Hoje não podemos considerar essa forma de expressão obrigatória. Porém, a


autoridade visada com essa forma de expressão certamente pode ser obrigatória para
nós.

A partir de uma mesma consciência histórica – crítica do texto, segundo os


teólogos chegaram a posições completamente diferentes. G. Bornkamn vê na fé da Páscoa
uma “profissão de fé de Deus nesse Jesus”, atendo-se, portanto, ao conceito de um deus
transcendente e sua intervenção na história humana. Já, segundo H. Braun, ao contrário,
trata-se tão-somente da singularidade do Jesus de Nazaré histórico, cuja autoridade
consiste, para ele, no apelo para o amor incondicional ao próximo: Jesus e a sua tradição
interpretam o amor de Deus como amor ao próximo”. Daí que, para ele o emprego da
palavra “Deus” se torne desimportante.
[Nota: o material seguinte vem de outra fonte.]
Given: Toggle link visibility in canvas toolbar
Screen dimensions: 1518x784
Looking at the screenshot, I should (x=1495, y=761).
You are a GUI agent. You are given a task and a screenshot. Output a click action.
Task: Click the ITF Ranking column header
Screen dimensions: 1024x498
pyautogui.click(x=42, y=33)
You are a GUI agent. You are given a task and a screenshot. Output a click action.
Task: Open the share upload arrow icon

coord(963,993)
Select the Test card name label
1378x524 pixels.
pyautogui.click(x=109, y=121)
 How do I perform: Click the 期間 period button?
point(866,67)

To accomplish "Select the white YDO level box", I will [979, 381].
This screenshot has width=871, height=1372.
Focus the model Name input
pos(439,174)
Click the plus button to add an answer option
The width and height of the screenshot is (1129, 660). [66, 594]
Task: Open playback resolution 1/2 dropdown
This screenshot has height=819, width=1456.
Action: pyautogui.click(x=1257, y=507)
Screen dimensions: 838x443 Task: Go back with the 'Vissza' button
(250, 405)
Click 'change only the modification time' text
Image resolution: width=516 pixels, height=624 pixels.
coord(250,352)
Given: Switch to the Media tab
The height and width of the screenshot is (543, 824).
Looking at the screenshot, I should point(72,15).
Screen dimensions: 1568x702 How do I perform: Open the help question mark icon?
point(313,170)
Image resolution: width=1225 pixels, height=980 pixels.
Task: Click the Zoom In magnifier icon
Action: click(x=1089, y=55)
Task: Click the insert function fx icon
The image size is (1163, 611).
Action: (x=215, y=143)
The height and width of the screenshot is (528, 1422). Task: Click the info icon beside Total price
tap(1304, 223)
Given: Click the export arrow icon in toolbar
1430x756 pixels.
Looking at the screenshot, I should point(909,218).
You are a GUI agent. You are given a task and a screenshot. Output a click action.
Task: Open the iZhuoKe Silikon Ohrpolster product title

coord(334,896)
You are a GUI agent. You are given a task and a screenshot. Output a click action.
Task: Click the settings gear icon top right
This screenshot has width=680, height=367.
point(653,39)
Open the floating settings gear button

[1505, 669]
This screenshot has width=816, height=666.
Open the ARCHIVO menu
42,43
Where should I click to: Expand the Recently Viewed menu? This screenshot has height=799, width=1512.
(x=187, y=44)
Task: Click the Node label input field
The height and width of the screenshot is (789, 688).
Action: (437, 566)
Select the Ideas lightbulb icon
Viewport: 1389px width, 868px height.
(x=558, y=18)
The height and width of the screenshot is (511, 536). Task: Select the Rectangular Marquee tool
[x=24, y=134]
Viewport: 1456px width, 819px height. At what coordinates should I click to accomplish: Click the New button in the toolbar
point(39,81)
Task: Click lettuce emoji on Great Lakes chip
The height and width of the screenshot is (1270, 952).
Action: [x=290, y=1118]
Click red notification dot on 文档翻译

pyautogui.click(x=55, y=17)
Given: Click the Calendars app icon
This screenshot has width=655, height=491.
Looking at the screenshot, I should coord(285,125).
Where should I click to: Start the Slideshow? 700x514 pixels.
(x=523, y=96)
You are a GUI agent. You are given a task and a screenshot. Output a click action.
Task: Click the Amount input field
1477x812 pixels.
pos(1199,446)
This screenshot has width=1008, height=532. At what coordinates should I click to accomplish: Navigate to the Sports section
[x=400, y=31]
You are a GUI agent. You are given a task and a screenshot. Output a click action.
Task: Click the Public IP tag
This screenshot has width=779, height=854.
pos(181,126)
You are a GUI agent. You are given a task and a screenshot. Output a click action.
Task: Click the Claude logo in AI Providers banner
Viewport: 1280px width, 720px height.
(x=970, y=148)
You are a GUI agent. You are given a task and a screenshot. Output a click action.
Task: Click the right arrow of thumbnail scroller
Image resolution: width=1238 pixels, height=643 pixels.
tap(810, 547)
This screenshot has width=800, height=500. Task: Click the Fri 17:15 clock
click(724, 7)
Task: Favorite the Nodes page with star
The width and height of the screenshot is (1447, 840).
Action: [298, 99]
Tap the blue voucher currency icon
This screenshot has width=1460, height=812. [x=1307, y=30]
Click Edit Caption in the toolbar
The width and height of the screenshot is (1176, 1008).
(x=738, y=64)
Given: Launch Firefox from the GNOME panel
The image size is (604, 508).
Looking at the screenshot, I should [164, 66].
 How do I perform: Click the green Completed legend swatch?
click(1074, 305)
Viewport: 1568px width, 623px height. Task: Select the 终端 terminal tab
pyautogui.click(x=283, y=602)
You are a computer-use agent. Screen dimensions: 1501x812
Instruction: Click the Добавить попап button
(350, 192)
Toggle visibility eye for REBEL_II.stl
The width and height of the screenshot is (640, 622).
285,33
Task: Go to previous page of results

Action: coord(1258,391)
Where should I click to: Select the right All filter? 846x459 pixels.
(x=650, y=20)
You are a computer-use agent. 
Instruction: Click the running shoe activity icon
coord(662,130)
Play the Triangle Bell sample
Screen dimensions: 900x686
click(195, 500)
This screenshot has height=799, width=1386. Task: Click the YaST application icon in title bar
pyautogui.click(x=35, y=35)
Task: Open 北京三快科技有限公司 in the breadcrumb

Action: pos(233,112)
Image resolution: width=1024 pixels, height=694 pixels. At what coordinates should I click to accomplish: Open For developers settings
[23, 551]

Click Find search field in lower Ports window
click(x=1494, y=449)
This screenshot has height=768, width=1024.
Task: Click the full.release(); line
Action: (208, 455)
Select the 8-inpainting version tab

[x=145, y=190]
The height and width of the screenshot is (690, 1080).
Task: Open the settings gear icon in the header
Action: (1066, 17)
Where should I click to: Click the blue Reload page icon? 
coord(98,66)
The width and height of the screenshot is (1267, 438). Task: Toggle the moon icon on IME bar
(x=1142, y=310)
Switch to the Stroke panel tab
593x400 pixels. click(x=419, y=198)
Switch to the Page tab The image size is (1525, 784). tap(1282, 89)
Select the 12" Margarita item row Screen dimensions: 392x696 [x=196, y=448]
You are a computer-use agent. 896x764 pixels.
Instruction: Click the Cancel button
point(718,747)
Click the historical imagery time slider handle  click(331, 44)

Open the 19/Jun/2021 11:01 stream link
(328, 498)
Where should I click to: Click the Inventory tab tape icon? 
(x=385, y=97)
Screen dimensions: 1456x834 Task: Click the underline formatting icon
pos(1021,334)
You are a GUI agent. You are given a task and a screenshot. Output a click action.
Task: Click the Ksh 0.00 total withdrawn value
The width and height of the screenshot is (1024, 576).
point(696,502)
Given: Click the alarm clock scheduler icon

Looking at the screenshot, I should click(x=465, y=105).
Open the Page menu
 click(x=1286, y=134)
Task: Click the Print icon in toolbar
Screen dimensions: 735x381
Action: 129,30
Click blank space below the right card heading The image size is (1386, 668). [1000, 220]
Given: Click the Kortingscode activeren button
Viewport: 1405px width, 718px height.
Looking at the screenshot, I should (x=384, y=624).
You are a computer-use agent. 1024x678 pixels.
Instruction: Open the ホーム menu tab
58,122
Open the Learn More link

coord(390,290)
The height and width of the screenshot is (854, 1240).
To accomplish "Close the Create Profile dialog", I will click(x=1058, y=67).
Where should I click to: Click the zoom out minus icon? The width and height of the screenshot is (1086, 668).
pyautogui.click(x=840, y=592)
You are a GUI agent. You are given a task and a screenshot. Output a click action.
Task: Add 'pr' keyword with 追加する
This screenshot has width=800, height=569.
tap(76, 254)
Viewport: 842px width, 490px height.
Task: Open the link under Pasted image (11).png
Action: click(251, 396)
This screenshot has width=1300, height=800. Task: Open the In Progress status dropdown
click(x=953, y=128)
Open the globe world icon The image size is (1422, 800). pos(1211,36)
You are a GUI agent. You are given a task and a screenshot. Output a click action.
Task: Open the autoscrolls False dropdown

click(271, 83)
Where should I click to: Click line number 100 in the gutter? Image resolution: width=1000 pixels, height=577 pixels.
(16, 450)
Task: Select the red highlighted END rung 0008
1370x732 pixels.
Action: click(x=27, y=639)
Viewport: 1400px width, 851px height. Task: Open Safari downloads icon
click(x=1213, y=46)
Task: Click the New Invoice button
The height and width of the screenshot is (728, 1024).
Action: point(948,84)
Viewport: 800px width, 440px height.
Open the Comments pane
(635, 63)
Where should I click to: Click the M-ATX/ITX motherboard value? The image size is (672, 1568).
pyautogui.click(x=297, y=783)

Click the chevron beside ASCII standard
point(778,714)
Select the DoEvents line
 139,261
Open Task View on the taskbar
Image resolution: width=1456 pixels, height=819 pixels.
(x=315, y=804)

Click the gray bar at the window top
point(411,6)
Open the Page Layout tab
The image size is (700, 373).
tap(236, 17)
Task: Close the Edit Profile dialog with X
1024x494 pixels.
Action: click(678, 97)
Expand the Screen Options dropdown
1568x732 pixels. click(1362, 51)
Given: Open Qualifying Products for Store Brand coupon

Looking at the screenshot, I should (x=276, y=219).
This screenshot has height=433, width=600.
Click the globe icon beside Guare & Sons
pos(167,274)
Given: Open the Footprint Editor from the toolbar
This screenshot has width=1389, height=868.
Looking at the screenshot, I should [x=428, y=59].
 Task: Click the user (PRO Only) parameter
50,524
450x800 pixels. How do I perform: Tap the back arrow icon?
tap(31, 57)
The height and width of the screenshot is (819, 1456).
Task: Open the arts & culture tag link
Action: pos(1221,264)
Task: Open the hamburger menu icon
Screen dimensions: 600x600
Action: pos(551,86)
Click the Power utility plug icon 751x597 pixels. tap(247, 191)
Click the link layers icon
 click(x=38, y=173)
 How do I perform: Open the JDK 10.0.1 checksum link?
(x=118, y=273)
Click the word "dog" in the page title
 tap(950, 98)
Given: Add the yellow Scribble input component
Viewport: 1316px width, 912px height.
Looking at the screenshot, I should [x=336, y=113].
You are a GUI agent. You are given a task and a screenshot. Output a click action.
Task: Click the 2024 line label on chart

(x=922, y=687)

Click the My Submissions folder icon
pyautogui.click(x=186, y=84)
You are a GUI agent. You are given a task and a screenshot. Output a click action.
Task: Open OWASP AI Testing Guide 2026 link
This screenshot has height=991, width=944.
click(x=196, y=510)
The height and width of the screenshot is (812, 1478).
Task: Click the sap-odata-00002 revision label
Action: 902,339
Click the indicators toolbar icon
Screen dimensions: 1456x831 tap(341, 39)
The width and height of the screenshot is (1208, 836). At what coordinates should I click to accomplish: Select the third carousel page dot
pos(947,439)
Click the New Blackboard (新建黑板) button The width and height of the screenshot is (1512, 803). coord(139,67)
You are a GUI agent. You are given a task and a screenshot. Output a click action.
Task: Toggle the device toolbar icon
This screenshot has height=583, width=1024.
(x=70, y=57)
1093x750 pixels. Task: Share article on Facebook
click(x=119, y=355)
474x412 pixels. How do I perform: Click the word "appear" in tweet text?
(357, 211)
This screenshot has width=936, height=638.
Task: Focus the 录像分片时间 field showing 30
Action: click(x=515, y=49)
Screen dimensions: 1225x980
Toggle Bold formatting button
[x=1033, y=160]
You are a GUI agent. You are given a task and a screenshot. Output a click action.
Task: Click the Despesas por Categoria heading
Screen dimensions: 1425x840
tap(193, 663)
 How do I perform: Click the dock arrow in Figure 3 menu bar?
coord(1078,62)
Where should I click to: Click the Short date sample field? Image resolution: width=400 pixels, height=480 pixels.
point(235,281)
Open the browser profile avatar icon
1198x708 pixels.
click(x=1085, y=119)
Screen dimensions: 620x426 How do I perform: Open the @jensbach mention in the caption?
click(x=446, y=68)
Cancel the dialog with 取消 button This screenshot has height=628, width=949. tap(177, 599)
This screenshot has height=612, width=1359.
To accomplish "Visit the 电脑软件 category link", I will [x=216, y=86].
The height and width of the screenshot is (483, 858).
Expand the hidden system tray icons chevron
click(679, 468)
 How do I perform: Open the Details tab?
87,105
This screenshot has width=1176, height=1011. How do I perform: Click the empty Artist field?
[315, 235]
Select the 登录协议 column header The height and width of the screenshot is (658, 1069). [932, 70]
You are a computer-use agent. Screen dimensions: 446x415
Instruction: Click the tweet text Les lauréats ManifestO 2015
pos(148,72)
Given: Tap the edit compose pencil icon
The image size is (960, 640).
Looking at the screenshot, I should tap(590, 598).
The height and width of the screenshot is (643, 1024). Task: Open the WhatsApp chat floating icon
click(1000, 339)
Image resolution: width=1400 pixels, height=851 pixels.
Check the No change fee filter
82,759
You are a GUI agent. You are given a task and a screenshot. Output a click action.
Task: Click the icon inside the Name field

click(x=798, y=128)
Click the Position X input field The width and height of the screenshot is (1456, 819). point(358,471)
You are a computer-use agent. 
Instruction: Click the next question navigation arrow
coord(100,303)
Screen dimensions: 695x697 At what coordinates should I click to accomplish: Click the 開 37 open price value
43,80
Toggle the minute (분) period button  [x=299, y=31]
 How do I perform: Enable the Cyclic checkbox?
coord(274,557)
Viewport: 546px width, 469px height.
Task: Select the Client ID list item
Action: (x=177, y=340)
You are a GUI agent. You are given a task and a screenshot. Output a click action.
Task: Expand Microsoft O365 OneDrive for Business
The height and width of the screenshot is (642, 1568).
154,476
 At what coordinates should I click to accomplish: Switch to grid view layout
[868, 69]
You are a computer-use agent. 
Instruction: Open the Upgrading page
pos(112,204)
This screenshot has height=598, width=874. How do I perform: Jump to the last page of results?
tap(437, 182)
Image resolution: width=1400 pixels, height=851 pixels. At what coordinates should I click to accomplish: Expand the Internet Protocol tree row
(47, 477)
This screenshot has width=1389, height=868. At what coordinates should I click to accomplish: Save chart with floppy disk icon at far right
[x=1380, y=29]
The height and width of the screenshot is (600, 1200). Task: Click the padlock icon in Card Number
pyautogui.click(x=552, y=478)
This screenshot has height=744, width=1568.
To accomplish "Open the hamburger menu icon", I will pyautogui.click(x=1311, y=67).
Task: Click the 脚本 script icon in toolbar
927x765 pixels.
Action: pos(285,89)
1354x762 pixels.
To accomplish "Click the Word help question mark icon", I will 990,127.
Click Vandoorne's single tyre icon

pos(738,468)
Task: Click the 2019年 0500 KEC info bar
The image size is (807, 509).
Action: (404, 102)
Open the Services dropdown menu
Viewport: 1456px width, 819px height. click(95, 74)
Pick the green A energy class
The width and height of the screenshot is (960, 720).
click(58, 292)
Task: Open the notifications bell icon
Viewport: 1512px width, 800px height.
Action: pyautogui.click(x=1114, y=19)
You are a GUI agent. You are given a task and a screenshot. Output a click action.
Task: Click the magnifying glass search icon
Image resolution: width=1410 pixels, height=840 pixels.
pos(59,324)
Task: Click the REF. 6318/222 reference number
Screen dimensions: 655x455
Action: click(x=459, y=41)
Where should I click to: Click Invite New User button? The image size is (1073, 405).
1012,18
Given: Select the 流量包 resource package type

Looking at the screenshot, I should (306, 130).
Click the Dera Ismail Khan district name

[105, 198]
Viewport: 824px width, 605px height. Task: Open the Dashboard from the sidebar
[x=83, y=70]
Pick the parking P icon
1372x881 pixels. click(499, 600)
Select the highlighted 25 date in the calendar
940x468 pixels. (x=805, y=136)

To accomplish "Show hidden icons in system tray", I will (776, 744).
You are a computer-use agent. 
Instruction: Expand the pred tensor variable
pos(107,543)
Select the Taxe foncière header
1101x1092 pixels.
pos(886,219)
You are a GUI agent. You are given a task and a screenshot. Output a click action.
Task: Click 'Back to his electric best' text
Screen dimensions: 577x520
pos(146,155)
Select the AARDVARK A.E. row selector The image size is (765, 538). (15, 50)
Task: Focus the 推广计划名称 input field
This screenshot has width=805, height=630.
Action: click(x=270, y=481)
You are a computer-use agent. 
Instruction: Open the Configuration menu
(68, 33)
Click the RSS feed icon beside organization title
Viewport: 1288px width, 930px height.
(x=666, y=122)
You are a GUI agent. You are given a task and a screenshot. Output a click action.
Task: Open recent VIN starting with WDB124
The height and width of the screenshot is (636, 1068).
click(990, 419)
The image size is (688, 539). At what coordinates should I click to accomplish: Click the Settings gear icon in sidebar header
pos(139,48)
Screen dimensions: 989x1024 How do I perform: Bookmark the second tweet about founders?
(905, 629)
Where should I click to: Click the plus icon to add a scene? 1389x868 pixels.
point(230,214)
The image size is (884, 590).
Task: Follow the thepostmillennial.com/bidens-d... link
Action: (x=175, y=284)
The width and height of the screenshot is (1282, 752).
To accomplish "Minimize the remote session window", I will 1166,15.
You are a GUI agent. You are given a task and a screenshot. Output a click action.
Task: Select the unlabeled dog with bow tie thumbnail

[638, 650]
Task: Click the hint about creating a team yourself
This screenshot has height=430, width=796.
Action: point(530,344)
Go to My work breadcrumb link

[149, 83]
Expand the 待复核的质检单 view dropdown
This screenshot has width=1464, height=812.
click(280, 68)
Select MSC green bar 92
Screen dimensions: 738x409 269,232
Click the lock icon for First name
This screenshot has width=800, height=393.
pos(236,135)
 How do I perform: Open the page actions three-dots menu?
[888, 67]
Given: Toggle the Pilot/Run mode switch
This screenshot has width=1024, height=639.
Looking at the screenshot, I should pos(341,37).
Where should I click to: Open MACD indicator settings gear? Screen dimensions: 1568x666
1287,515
Qual atitude em relação à fé cristã é então
correta é algo que só pode ser lançado como pergunta, que cada um tem de decidir por si
(decisão da qual tomam parte muitos outros motivos). Isso deveria despertar, no contexto
dessa história da filosofia, meramente a consciência, atualmente, de uma relação
histórico-crítica com o Novo Testamento e para o fato de que, com isso, a questão do
significado de Jesus permanece ainda em aberto.